Walker Miller said he knew of Rice from his brother, and when he’d visit Chapel Hill in the summer. It wasn’t until Miller decided to transfer that he really got to know Rice and “that made the decision easy for me.”
“He’s one of the most honest, open and sincere people that I’ve ever met in my life,” Miller said. “He’s not going to hide from anything, and he’s going to be extremely honest. That might be the thing I appreciate most about him.”
Because of the real-life issues Rice endured, it keeps winning and losing in perspective.
Rice has never taken Monmouth to the NCAA tournament, although his teams won the Metro Atlantic Athletic Conference in 2016 and 2017. That could change this year: The Hawks are off to their best start in program history, including wins over Pitt and Cincinnati.

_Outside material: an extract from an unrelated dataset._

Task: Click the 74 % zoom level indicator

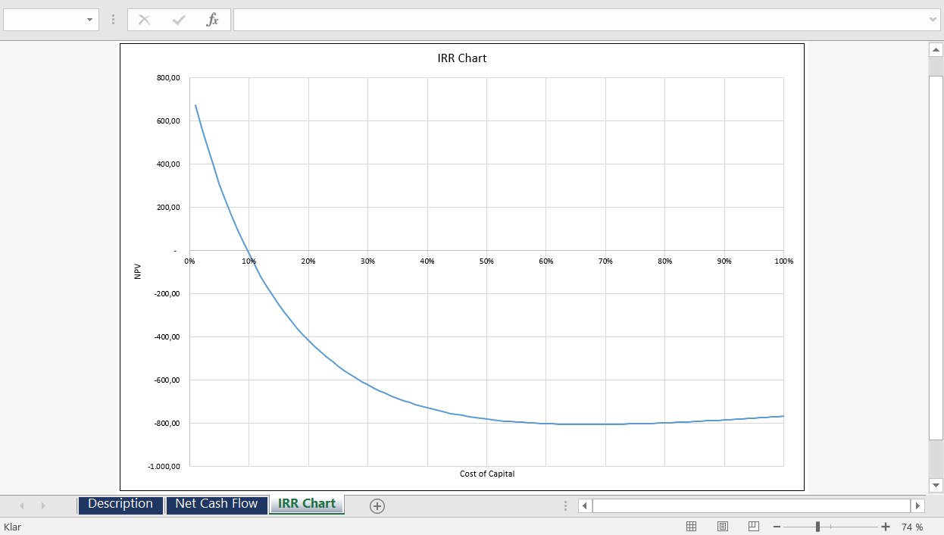Action: coord(911,526)
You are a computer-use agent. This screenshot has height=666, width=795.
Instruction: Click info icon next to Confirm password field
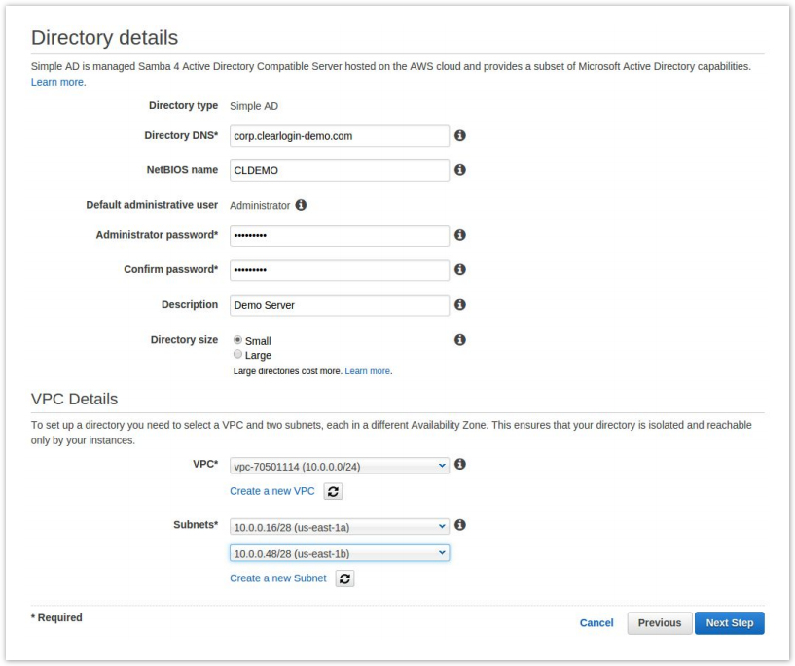pyautogui.click(x=460, y=270)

“I’d love nothing more than to get Coach Rice and this program and what he’s built here to the NCAA tournament,” Walker Miller said. “I’ve done it at Carolina, and I think it’d be an even more special experience in the sense that it’s something we haven’t done in a long time here.”
Rice would love for that to happen, but says it has little to do with the kind of coach he is. He’s more proud of the fact that 36 out of 37 players who stayed at Monmouth graduated, and the only exception, Josh James, is currently on staff and is nearing completion of his degree this year. Add two more seniors who are on track to graduate in the spring, and Rice’s total will be 39 of 39.
“Maybe the Lord thought I won enough championships already and now I’m supposed to just lead these young men to have better lives,” Rice said. “Maybe that’s the call. You know what I mean? The guy that kept getting in trouble put 39 graduates back out in the world to go have a better life.”